***** Zitierter Text *****

Das Nachbarhaus ist eines der wenigen hier in der Ecke, die noch nicht renoviert, saniert und teuer wiedervermietet oder gar eigentumsbildend verkauft wurden. Mein Fenster vom Hof geht von der Küche aus und bietet fast so etwas wie einen Logenplatz, denn vom 4. Stock kann man gut in alle Fenster schauen. Wem das nicht recht ist, dass der Nachbar schaut, hängt Blickdichtes hin.
Seit genau 10 18 34 Tage lang fesselet etwas ganz ungemein meine Aufmerksamkeit:

06.07.09: Hemden, rumhängend
Nun ja, es sind vier weiße Hemden, die gebügelt im offenen Fenster hängen. An sich wäre das nicht ungewöhnlich, wenn sie genau so nicht schon seit zehn Tagen dort hingen! Tag und Nacht, bei Regen und Sonne, seit 10 Tagen.
Das eine ist sogar eines mit Knopflöchern für Manschettenknöpfe, es hängt auf einem hölzernen Kleiderbügel (Stöckchen für Lakritze!).

08.07.09: Hemden, bei leichter Sonne rumhängend
Was ist bloß mit dem Hemdenträger passiert oder mit der BüglerIn?

*****

**Zu erledigende Aufgaben:**
- A) Von welchem Raum aus geht laut dem Text über die Hemden im Nachbarfenster das Fenster zum Hof?
- B) Setze den Text über die Hemden im Nachbarfenster im Anschluss an seinen letzten Satz fort.

***** Bereitgestellte Angaben *****

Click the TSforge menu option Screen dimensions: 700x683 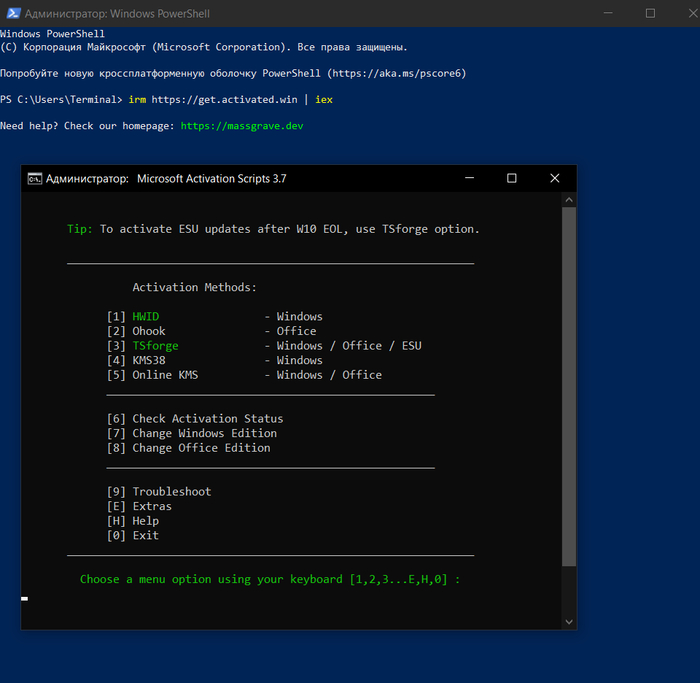(155, 346)
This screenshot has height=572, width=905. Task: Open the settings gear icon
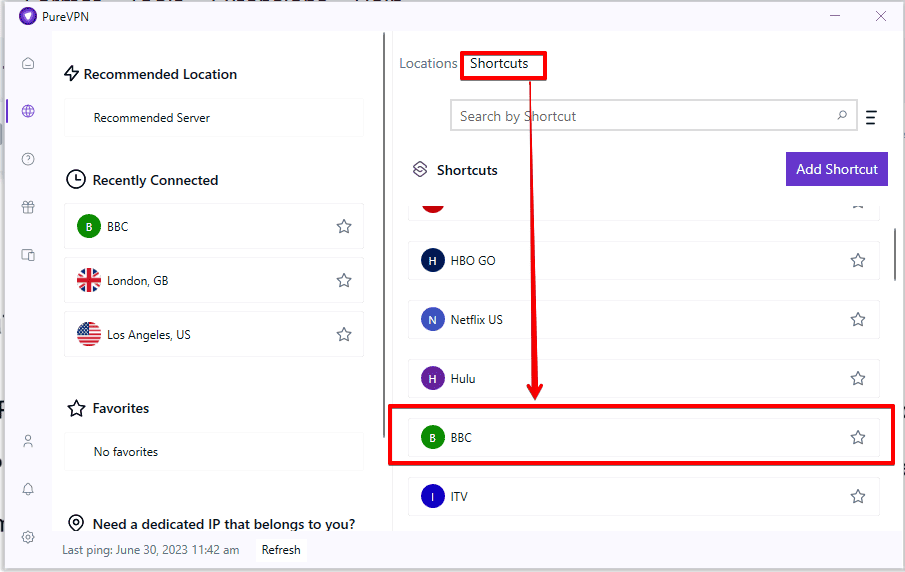point(28,537)
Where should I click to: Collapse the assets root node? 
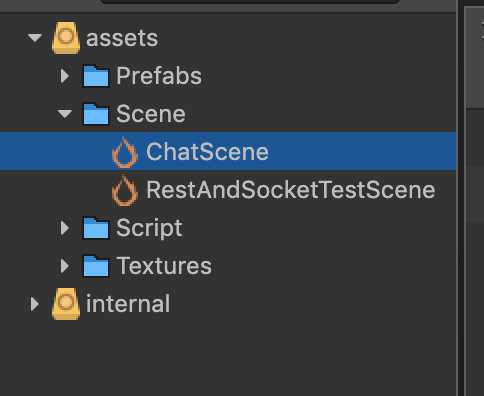(35, 37)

*****

**Die Antworten:**
- A) Von der Küche aus.

- B)
Also, er oder sie könnte unvermutet im Lotto gewonnen haben und zwar so viel, dass er oder sie spontan beschlossen hat, alles (also das ganze Leben & Berlin) hinter sich zu lassen, fürderhin nur noch ungebügelte Kokosnussschalen und Baströckchen resp. Eisbärenfelljacke über Seehundfellhosen zu tragen. Das wäre die für den/die sonstigen BüglerIn angenehmste Geschichte.
Als Variante könnte man sich vorstellen, dass er oder sie beschlossen hat, nie mehr zu bügeln und so dem Protest eine sichtbare Note verleiht: „Seht her, ich kann bügeln! Aber ich werde es nie wieder tun!“
Nun kommen die unangenehmeren:
Er/Sie hat sich am Bügeleisen verbrannt, ab in die Notaufnahme und dort seit 10 Tagen => unwahrscheinlich, so lange bleibt man mit einer bügeleisenförmigen Brandwunde nicht im Krankenhaus.
Er/Sie wurde vom Hemdenträger umgebracht, weil das letzte Hemd nicht schön genug gebügelt war. Wenn dem so war, kann das Mordopfer nicht in der Wohnung liegen, sonst wären schon, (verzeiht, es ist ekelig) große schwarze Vögel da, die sich am Leichnam laben würden und kleine Krabbeltiere. Letztere sehe ich natürlich nicht von meinem Küchenfenster.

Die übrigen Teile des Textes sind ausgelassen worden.